A recent example of black maternal mortality is the case of Krystal Anderson, a former Kansas City Chiefs cheerleader who unfortunately passed away on March 20th, 2024, from cardiac arrest due to sepsis after the stillbirth of her child. Clayton Anderson, Krystal’s husband, expresses that he wishes that more could’ve been done to protect his wife and her pregnancy. “All pregnancy is high risk, especially, more so, when you’re a woman of color, or you’re older, and they should be treated that way from the start,” says Clayton Anderson (Mason Leib, ABC News, 2024) . This statement is not only powerful, but it holds a lot of truth as well; there’s a certain lack of care that’s being given towards black mothers, and unfortunately Krystal Anderson’s case shows us that black maternal mortality is a very timely and current issue that needs to be addressed.
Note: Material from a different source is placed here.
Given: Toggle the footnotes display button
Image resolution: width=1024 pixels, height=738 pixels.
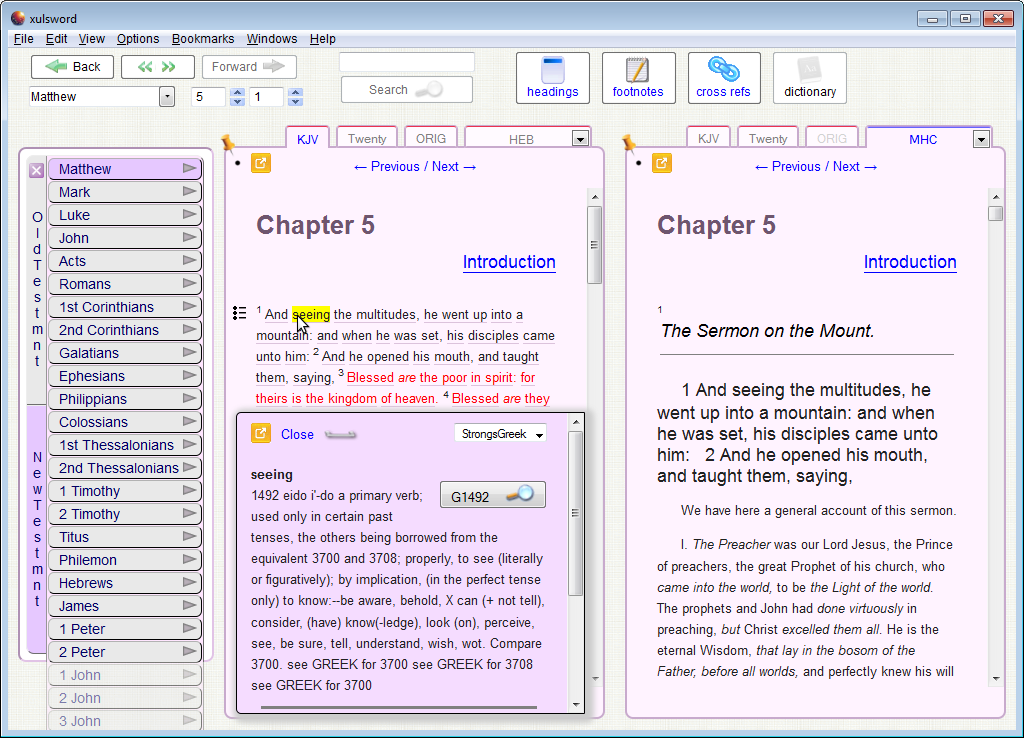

Too many families have lost mothers, wives, aunts, and children due to the lack of care and regard black women receive within the healthcare system.
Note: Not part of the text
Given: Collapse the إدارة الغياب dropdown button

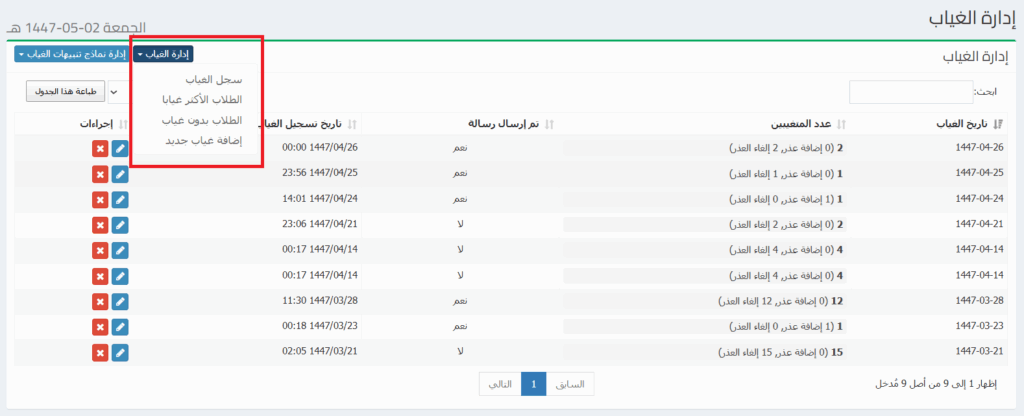Looking at the screenshot, I should click(x=163, y=54).
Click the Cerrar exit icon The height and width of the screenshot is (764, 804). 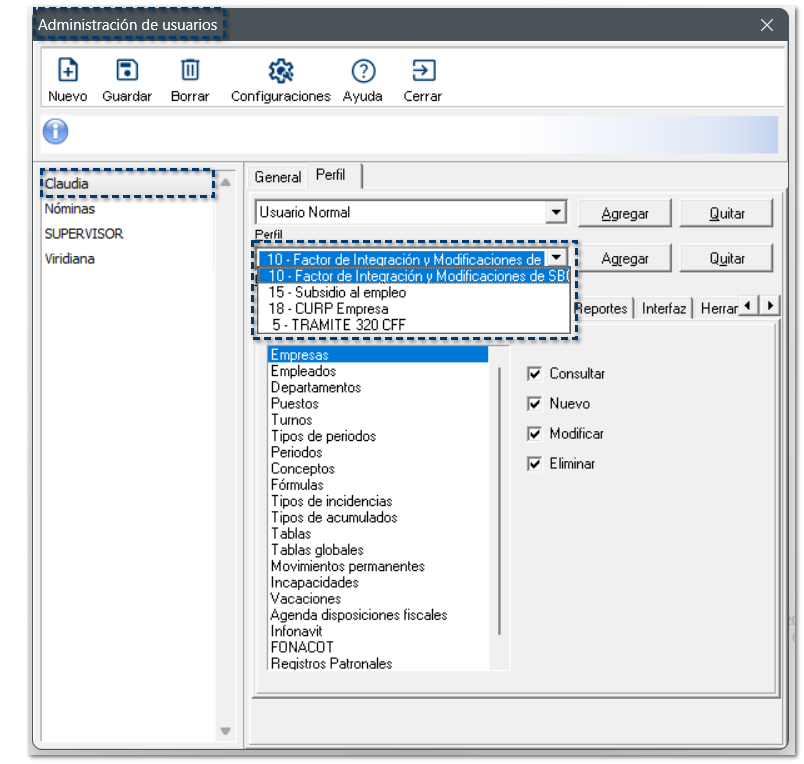(423, 71)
In a study on maternal deaths conducted by the National Institutes of Health (NIH), 46% of black and 33% of maternal deaths were considered potentially preventable. This goes to show that a lot of black maternal deaths potentially could have been prevented.

So now that we’ve gotten to the root of this issue, and how these issues have translated into modern-day healthcare, you might be wondering what can we do to fix this or why does this even matter? This issue matters because the lives of black women are being put at risk due to this health disparity that is rooted in racism. It’s time that modern-day gynecology mends the damaged relationship it has with black women; too many families have lost wives, aunts, mothers, sisters, etc., due to this health disparity. We’ve simply come too far within this country to not fix this issue, and that leads me to my next point.

How can this health disparity be reduced? Dr. Sindhu Srinivas, MD, a maternal-fetal medicine specialist at the University of Pennsylvania, gives insight into what she thinks could help to reduce this disparity. At a policy level, Dr. Srinivas states that interventions like establishing a Maternal Mortality Review Committee, establishing a perinatal quality collaborative, and extending Medicaid for a full year postpartum could help improve outcomes. According to Dr. Ndidiamaka Amutah-Onukagha, PhD, MPH, of the Tufts University Center for Black Maternal Health & Reproductive Justice, incorporating doulas into the process of pregnancy can increase maternal care visits and breastfeeding. One thing that could really help reduce this disparity is for physicians to address any implicit or explicit biases they may have; in order for us to move forward, we have to move on from outdated ideologies.

In conclusion, this research has really opened my eyes to the reality of being a black woman. When I initially discovered this health disparity, I didn’t want it to be true, but after hours of research and even speaking to my own mother, I’ve realized that this disparity rings very true and has been for decades now. But with this information, we all have the knowledge and the resources to make a change in the way black women and women of color are treated within the healthcare system. We can do this by creating more awareness of these issues, researching and supporting policies that take women of color into account. With our efforts, hopefully, we can create a world where fewer families have to lose their loved ones due to this disheartening disparity.